という字を、とにかく僕はよく書く。幸。幸。幸。何度も書く。今までもたくさん書いてきたし、これからも書くだろう。
別に変な宗教に入っているからじゃない。名前に「幸」という字が入っているからだ。
松尾勝幸。これが、僕の本名なのだ。本名だから、なにかとさまざまな書類手続きの際におのずと「幸」という字を書くことになる。他の字ももちろん書くわけだが、数十年名前を書いて来て、いっこうに「幸」だけが上手に書けないのが癪なのだ。特に筆圧の強い僕はボールペンを使うと、字が踊って殴り書きみたいな「幸」になる。そして、悲しいかな、手続きとなるとボールペンを手渡される確率が非常に高い。さらに、往々にして手続きはせっつかれているものだし、病院やマッサージ屋なんかでは、ボードに乗せた紙を膝に置いて書いたりしなけりゃあいけないので、なおさらフワフワと不安定な「幸」になる。

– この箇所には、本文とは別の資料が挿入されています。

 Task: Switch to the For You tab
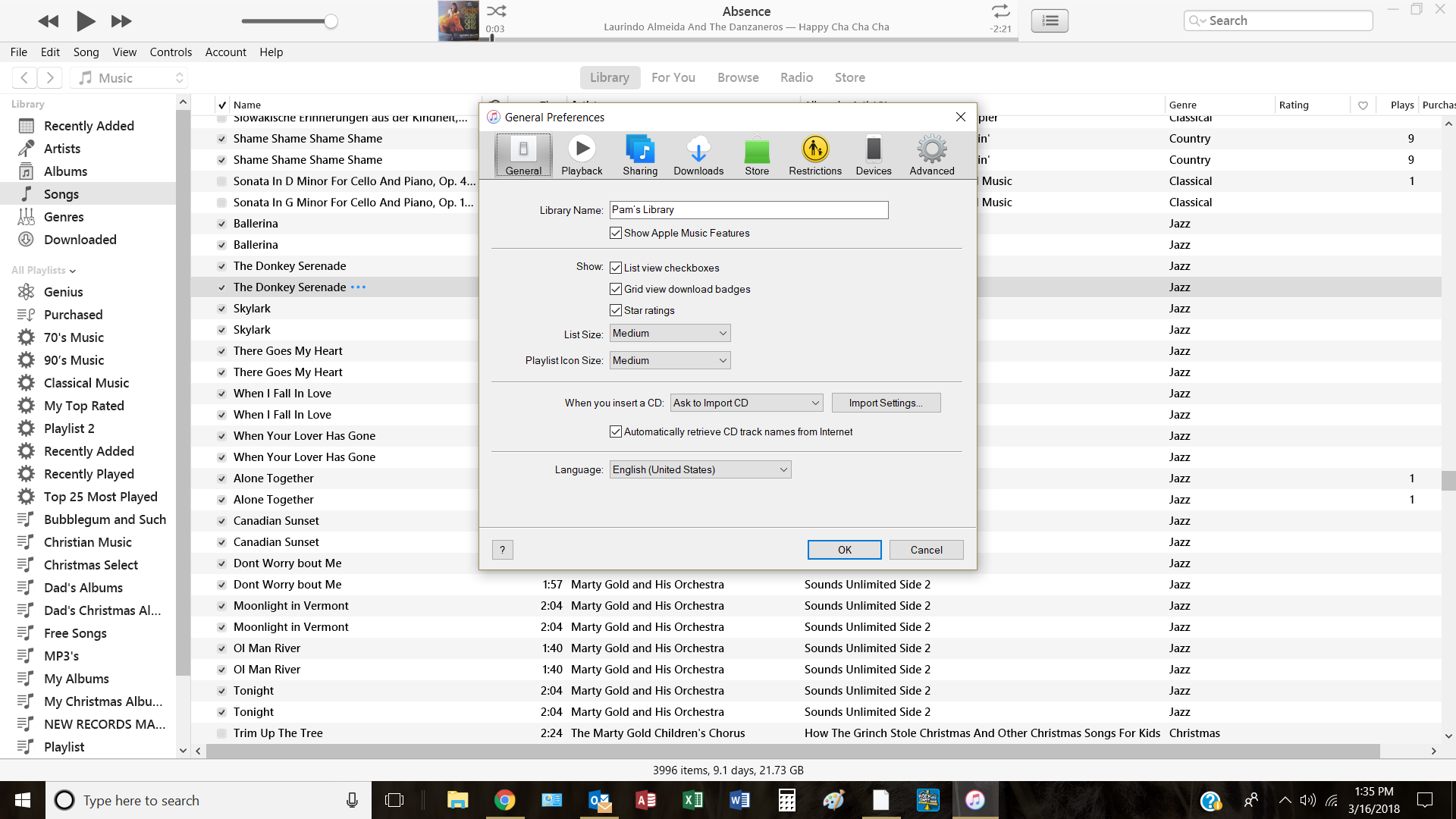point(673,77)
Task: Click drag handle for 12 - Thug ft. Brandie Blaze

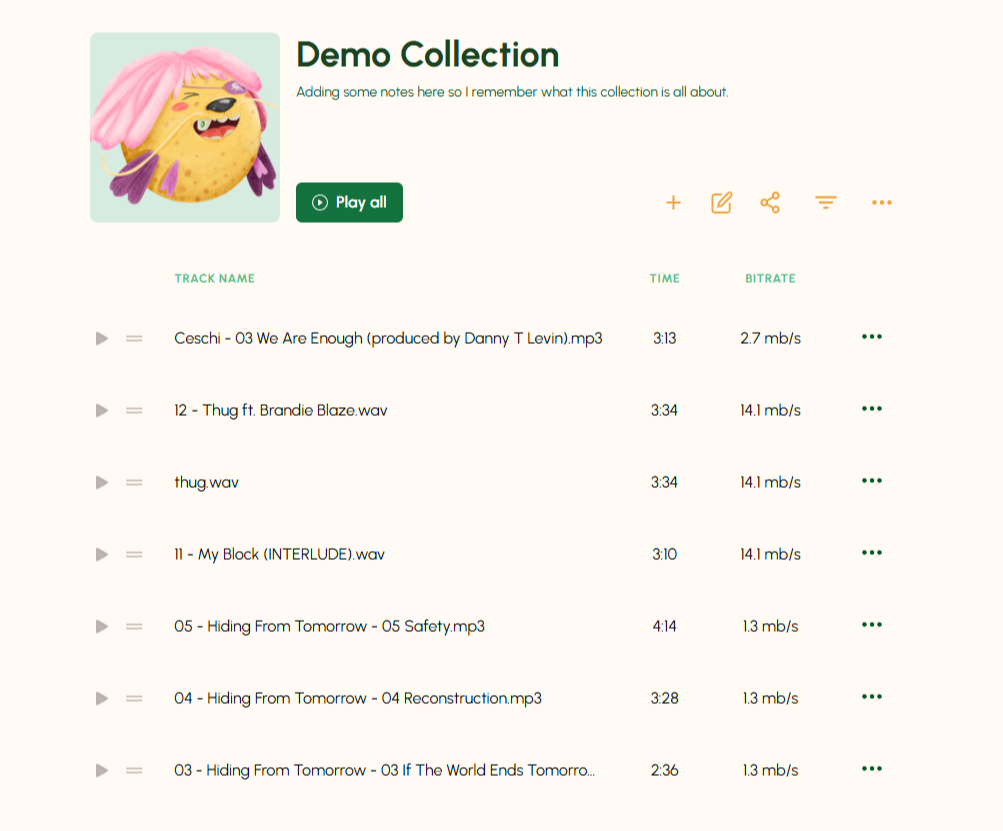Action: coord(134,411)
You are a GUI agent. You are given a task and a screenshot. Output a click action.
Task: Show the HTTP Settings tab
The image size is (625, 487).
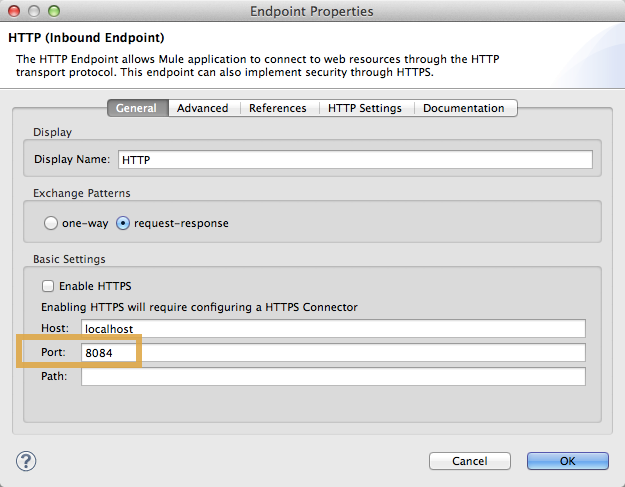pyautogui.click(x=364, y=108)
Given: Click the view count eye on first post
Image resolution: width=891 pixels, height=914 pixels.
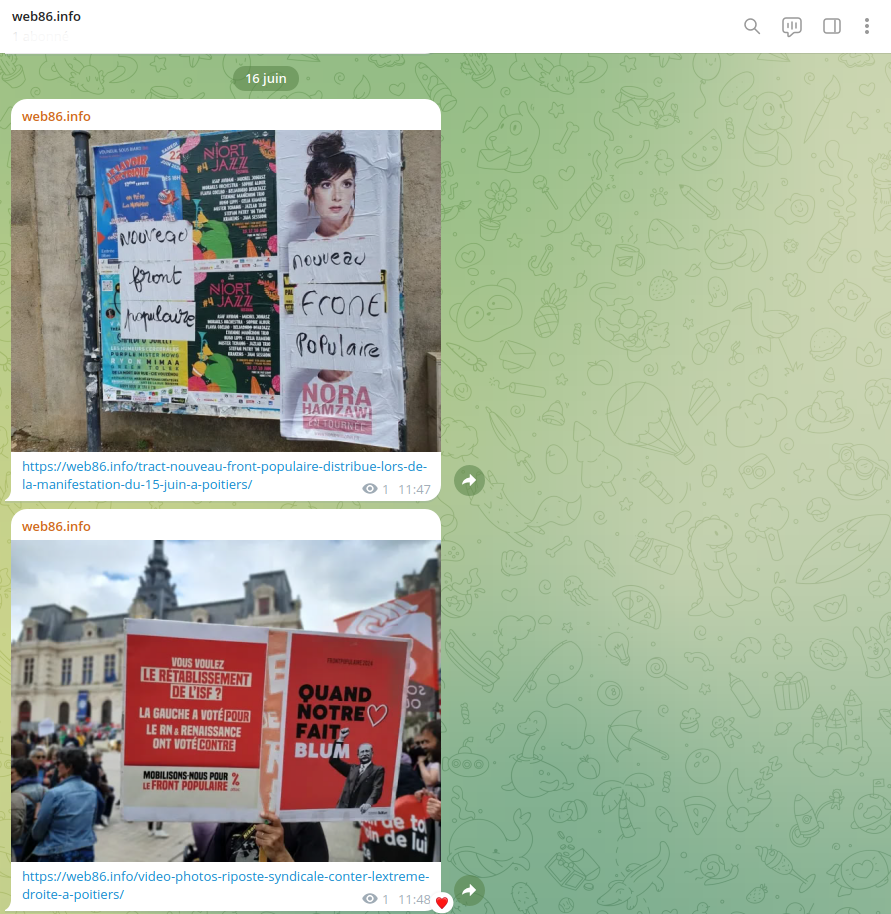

左右非対称の「松」「尾」「勝」までは、なんとかごまかせるのだが、「幸」という縦から見ても横から見ても左右対称の文字は、中心がずれると一気に形が崩れる。だから、「幸」だけ慎重に書くゆえに、なにかこなれない硬さのある子供の字みたいになってしまうのだ。
僕の名が、松尾幸勝だったら、「幸」もまだ名前の流れの途中だしという平常心で、どさくさまぎれにうまく書けそうな気もする。が、いかんせん最後のしめであるからして、今度こそうまく書きたいというよこしまな気持ちが緊張を呼び、さらに「幸」をのびのびとギクシャクさせてしまうのだ。
そのせいにするわけじゃないが、僕は、この世に存在するありとあらゆる手続きごとが苦手だ。しかし、やんぬるかな、現代社会というものは、ありとあらゆる角度から僕に手続きを迫るのである。TSUTAYAに行けばTカードの更新の手続き、スーパーに行けばポイントカードの手続き、宅配便の手続き、もちろん携帯ショップ、パスポート再発行、銀行、区役所、クレジットカードの支払いにだって、名前は書かなければならない。手続きのたびにつたない「幸」を書かざるをえない。その不幸。